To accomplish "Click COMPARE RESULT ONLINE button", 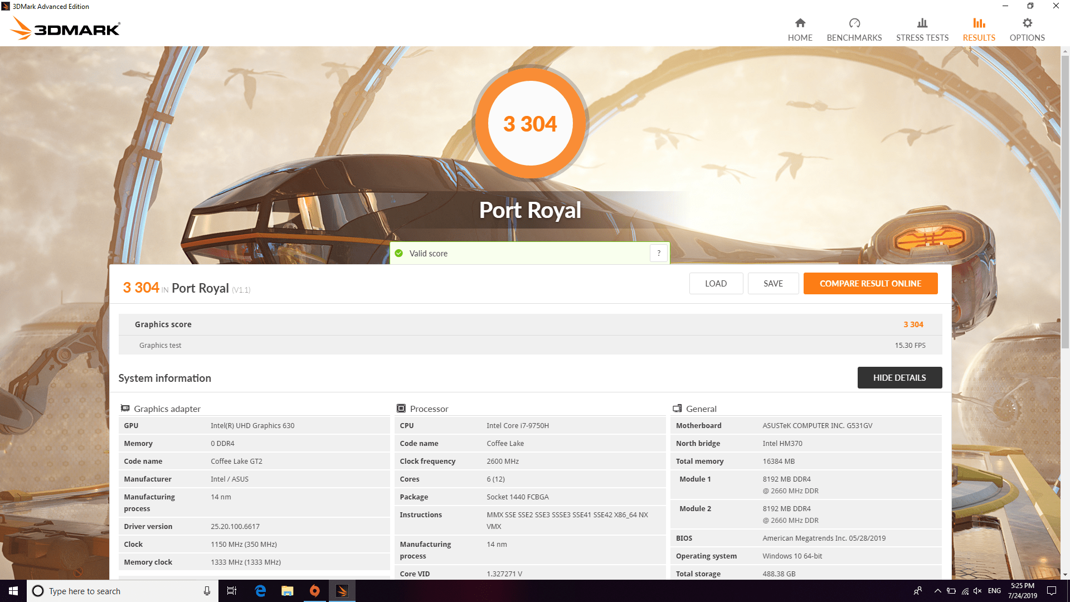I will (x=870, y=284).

+ + + +

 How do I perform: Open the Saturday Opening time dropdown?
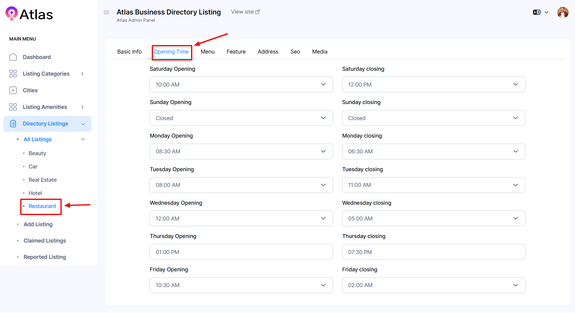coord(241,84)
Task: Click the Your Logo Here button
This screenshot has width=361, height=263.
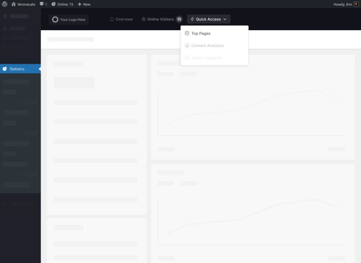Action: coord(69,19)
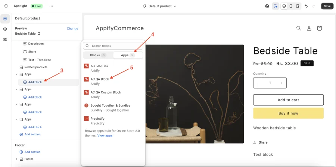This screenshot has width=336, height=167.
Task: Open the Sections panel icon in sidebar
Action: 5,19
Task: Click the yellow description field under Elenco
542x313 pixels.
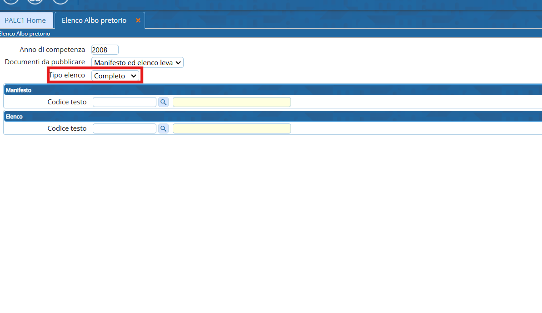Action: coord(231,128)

+ + + +

What you should do: What to print is the stretch of entries from the line with "How do I perform: Open" up to and including the line with "Task: Click the yellow". Please print it exactly and leave out the pictures.

Answer space:
 How do I perform: Open the Saturday Opening time dropdown?
coord(241,84)
Task: Click the Your Logo Here button
This screenshot has width=361, height=263.
Action: coord(69,19)
This screenshot has width=336, height=167.
Task: Open the Sections panel icon in sidebar
Action: 5,19
Task: Click the yellow description field under Elenco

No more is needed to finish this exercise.